Pinal County Sheriff Paul Babeu raised our eyebrows a few weeks ago by claiming that Mexican drug cartels control areas of Arizona. In a recent interview with TPM, he tempered his comments somewhat. But that didn’t stop him from suggesting that the federal government is basically surrendering territory to drug smugglers.Earlier this month, we reported that Babeu had told The Washington Times that “Mexican drug cartels literally do control parts of Arizona,” and then how other sheriffs in Arizona told TPM that no, cartels didn’t control parts of the U.S. TPM tried to contact Babeu’s office for comment at the time, but was unable to reach Public Information Officer Tim Gaffney — we left a voicemail at a number he didn’t have access to. After the article was published, Gaffney reached out and said that Babeu was happy to speak about the matter.
In a phone interview, Babeu told TPM that when he spoke about the cartels controlling parts of the state, he meant they control movement. Babeu says cartels have scouts and other surveillance set up to monitor activity, and when the sheriff and his staff aren’t around to patrol, especially in the rural parts of his county, smugglers operate freely. Babeu’s website includes news items about drug spotters on hilltops and in caves in Arizona.
“Often times during our patrols out there, we would find cold food and a box of AK-47 rounds, you know, and some other things,” Babeu said. “There wasn’t a confrontation or a shooting, but we find these pieces of intel, that we know clearly there was somebody here on this high point. And they left because they saw us coming up 45 minutes ago. So that’s the kind of stuff that we have, that we’re asking for additional help and resources.”
Babeu says he’s understaffed, and doesn’t have the resources to keep smugglers in check all over his jurisdiction. Plus, Babeu said that just in the last year, the drug smugglers operating in his county have become better armed, and less compliant. “The tactics have changed. There have been some very significant and deliberate things that have happened that are concerning and alarming to us,” he said. And he’s livid over signs erected in his county by the Bureau of Land Management, warning citizens of the dangers of encountering drug smugglers.
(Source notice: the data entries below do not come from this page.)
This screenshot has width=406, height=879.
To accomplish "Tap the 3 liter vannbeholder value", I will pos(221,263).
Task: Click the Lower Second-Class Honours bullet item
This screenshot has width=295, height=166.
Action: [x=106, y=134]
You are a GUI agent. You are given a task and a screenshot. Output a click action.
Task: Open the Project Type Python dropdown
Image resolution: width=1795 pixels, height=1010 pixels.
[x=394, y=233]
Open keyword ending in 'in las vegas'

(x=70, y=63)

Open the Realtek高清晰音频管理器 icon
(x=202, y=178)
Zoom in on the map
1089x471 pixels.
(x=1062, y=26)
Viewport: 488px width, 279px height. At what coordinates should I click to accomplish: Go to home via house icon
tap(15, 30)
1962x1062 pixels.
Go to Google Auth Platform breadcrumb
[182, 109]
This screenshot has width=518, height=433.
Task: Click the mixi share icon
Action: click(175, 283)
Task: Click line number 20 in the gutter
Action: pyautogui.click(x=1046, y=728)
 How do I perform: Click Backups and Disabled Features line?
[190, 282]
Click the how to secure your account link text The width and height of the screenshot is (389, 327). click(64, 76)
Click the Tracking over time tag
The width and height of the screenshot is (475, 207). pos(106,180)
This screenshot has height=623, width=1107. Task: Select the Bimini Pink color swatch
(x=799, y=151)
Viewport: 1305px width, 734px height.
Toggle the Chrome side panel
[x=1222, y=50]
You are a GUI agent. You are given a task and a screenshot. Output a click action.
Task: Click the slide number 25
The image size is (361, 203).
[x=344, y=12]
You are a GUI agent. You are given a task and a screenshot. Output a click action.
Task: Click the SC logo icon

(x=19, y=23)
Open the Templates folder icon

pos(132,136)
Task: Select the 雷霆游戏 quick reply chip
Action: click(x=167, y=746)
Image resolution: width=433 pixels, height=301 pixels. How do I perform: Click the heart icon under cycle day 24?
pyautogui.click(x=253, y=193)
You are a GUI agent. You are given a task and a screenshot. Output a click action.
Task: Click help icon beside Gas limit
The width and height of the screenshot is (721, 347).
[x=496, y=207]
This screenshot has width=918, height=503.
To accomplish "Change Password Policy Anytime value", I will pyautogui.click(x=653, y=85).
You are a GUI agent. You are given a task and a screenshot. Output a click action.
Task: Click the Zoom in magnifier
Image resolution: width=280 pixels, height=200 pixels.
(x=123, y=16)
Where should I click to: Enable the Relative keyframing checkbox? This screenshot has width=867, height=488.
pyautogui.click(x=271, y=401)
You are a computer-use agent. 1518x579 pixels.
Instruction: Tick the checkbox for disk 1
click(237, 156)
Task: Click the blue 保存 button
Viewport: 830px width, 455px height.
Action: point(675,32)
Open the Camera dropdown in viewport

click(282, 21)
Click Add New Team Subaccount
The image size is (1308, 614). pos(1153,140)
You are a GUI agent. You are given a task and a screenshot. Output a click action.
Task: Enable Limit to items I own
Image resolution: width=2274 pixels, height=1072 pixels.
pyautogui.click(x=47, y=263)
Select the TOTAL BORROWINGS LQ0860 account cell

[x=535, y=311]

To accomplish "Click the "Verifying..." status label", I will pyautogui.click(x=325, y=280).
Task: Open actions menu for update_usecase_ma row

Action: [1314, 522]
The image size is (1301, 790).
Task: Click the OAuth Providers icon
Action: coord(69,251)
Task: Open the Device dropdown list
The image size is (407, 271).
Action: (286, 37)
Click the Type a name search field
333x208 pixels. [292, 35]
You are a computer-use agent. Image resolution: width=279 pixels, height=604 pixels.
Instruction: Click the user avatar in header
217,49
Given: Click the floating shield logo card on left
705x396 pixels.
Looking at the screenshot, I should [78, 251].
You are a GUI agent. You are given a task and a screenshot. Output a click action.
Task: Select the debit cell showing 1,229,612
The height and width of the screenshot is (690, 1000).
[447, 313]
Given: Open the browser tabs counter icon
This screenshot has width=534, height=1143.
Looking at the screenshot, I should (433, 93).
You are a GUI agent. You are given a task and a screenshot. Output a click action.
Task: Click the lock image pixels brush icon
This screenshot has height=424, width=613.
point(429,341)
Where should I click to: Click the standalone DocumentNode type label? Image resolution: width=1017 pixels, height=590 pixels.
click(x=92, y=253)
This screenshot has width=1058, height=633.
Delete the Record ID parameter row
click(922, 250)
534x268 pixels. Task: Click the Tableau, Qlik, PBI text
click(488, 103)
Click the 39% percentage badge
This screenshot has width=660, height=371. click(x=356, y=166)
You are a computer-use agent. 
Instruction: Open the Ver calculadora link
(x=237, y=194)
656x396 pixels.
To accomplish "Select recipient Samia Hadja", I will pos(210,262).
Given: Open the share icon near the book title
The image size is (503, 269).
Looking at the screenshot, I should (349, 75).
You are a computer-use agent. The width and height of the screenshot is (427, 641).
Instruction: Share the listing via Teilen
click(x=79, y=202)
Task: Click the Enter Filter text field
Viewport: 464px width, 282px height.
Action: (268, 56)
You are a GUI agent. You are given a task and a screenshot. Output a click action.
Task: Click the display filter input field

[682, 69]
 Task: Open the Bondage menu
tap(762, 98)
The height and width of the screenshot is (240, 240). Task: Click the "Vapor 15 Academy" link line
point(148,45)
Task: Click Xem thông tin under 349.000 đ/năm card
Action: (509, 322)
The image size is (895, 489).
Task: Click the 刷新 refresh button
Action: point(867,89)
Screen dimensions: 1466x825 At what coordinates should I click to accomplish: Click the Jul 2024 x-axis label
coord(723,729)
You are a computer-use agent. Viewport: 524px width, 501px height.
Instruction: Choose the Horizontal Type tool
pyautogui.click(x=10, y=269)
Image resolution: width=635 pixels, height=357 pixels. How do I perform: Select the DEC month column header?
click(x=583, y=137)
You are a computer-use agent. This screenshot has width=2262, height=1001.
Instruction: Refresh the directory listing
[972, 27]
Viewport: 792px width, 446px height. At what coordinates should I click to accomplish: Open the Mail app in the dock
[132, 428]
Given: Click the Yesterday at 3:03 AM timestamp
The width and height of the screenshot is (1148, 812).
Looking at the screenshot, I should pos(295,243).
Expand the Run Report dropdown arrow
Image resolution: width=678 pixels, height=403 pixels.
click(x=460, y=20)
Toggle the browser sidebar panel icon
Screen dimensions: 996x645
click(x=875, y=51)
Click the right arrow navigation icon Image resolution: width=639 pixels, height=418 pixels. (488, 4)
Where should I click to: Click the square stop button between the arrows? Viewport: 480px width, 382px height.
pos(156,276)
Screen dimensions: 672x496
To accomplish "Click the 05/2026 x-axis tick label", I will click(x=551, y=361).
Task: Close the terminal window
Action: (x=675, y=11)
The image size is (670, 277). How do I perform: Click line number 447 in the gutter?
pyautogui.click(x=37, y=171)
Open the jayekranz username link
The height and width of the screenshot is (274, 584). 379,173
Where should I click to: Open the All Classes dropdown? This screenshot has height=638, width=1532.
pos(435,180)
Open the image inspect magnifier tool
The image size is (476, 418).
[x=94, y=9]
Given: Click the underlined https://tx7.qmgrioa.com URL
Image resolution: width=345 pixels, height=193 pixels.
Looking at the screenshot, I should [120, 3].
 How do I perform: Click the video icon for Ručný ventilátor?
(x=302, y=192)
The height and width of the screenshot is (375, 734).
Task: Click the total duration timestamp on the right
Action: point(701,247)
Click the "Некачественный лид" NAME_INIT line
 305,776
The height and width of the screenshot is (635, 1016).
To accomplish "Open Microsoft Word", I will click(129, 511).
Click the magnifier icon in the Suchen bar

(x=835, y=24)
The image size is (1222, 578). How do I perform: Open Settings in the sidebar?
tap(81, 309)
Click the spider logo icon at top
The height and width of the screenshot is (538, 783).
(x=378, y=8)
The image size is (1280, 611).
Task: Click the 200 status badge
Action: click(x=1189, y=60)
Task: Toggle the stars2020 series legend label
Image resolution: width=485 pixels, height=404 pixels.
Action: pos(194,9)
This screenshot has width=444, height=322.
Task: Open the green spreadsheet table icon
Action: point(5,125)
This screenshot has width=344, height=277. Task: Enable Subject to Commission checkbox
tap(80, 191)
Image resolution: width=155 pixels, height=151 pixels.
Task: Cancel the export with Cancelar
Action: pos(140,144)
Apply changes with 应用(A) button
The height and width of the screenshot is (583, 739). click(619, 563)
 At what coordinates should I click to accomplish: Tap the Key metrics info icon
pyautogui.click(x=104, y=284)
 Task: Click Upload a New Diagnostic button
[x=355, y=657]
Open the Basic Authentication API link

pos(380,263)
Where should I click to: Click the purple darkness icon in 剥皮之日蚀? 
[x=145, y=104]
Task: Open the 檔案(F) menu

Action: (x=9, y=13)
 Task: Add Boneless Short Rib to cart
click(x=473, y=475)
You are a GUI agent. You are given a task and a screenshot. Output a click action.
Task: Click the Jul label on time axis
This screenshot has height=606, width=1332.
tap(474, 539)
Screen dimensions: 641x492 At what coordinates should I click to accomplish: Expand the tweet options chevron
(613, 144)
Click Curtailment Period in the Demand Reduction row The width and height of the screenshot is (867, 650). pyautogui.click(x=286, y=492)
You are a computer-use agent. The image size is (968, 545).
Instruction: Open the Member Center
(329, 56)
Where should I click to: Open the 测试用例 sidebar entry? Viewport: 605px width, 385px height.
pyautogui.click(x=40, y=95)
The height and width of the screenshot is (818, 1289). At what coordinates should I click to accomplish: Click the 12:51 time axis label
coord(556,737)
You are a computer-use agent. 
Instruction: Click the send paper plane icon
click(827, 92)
“The eyes of the country are upon this issue,” Babeu said. “Even [something as] symbolic as putting signs up in our own country that are written in English, not Spanish facing south, but written in English facing north, to our own citizens. Is that not a near surrender of certain parts of my county?”
You may remember Babeu from his appearance in Sen. John McCain’s “complete the danged fence” campaign ad. He also made waves in August when he told CNS News, in response to the Department of Justice’s lawsuit against Arizona’s controversial immigration law, that “our own government has become our enemy.”
Babeu is a strong supporter of Sens. McCain and Kyl’s “10-Point Plan To Better Secure The U.S.-Mexico Border In Arizona,” which includes calls for 3,000 National Guard troops on the Arizona-Mexico border and completing the border fence in “appropriate locations.”
Babeu wants the troops to be in a “visible and visual deterrent to anyone wanting to come north.”
“A lot of people go to the extreme, and I say this, and they say ‘we’re at war!’ And I hear it out of frustration, and I try to — literally I’ve been in rooms where people who have what can be seen as extreme — have been pushed to an extreme — positions, that they want to militarize the border, and I’m not talking about that. In fact, I’m trying to say in a very thoughtful approach that no, we do not give the military law enforcement authority. That you limit their scope. There’s not rules of engagement, because we don’t have an enemy. There are rules of force.”
Once the border is secure, and only then, he says, will the country be ready to address the undocumented immigrants already here.
“Quite frankly we don’t want to deal with this in Pinal County,” he said. “It should be addressed at the border. Once we do that, this is where eventually, some day in the future, all the emotions and the anger will dissipate and then we can, as Americans, have a reasonable discussion of what we do with all those people who are here, who are here illegally.”